Après une année où le grand écran n’a cessé de s’éteindre et de se rallumer, la réouverture à la mi-juillet des salles de cinéma en Ontario – deux semaines après celles du Québec – a-t-elle finalement redonné le goût aux cinéphiles d’Orléans de renouer avec le septième art ?

S’il faut en croire le directeur général du Ciné Starz Orléans, Gaétan Roy, l’achalandage dans sa quelque demi-douzaine de salles n’est pas tout à fait ce qu’il était lorsqu’il y a eu une première réouverture en février dernier. Le DG explique la situation notamment en raison de l’absence de groupes de jeunes de camps de jour au cours de l’été et puis, fait assez essentiel, « on manque de films à cause de la pandémie. »

De plus, avec les vacances, l’homme de cinéma mentionne que les fins de semaine ont été relativement tranquilles alors que les autres jours, les salles fonctionnaient mieux.

La claquette du MIFO

Habituellement, le Mouvement d’implication francophone d’Orléans (MIFO) présente deux films par mois en français en louant à M. Roy l’une de ses salles, sises rue Centrum, à Orléans. En raison de la pandémie, la conseillère en marketing et communication, Gabrielle Marcotte explique que le MIFO, à titre de diffuseur, en a profité pour se doter d’un nouvel écran et d’un nouveau projecteur, afin d’être mieux équipé pour présenter ses activités cinématographiques. Cet été, le MIFO avait programmé deux films à l’extérieur avec respect de la distanciation. Entre 60 et 90 spectateurs sont venus. Lors de précédentes présentations estivales, « on est déjà allé jusqu’à 400 personnes », se remémore Anne Gutknecht, directrice artistique au MIFO. « Avons-nous perdu des cinéphiles en cours de route? Difficile à dire. C’est possible que la pandémie nous ait fait perdre des personnes mal à l’aise avec la pandémie et les diverses restrictions. »

Une rentrée prudente

Pour la rentrée, côté cinéma, la directrice artistique et ses acolytes vont y aller progressivement au niveau de la programmation. Outre un film par mois qui devrait être proposé un jeudi, pour l’instant dans la salle du MIFO, l’équipe est en train de concocter un projet scolaire pour deux écoles secondaires de la région : De La Salle et Béatrice-Desloges.

Après s’être familiarisés l’an dernier avec les aspects de la critique au cinéma, les élèves se verront confier le défi d’écrire un scénario sous la direction d’une personne professionnelle de la scénarisation.

Autre projet en devenir : l’attendu festival de films francophones à Orléans. Il sera proposé en novembre.

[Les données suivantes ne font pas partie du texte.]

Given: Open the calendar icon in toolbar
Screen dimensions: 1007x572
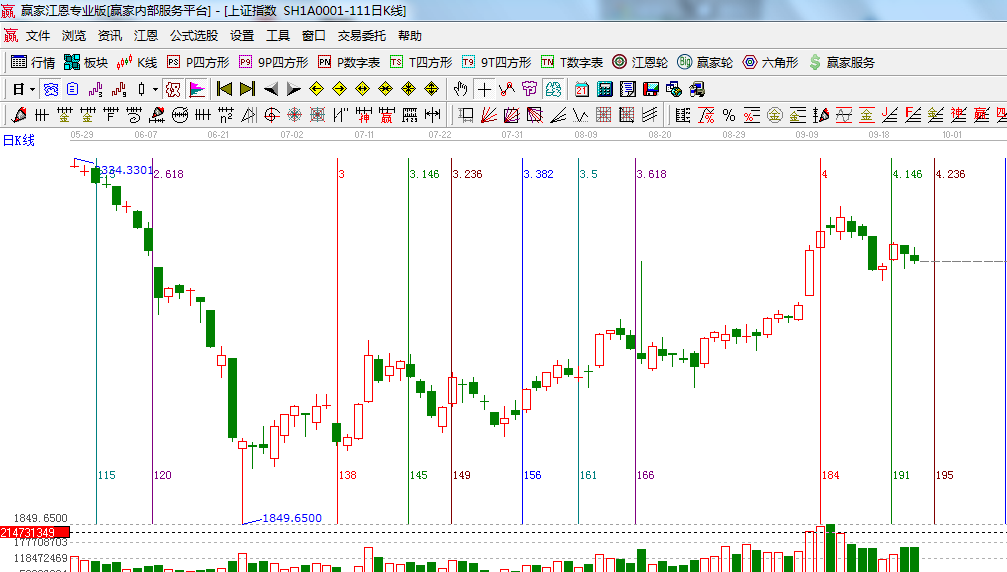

Pour l’instant, la programmation est en développement. En plus d’y visionner des films provenant notamment du Québec, de la France ou de la Belgique, Anne Gutknecht assure que, comme d’habitude, il devrait y en avoir pour tous les goûts, de la comédie au drame, en passant par les films pour enfants. Peut-on en savoir un peu plus sur la programmation du festival ? La directrice artistique est prudente n’osant rien annoncer. Avec la pandémie, la situation peut évoluer : « On est fragile… », laisse-t-elle tomber.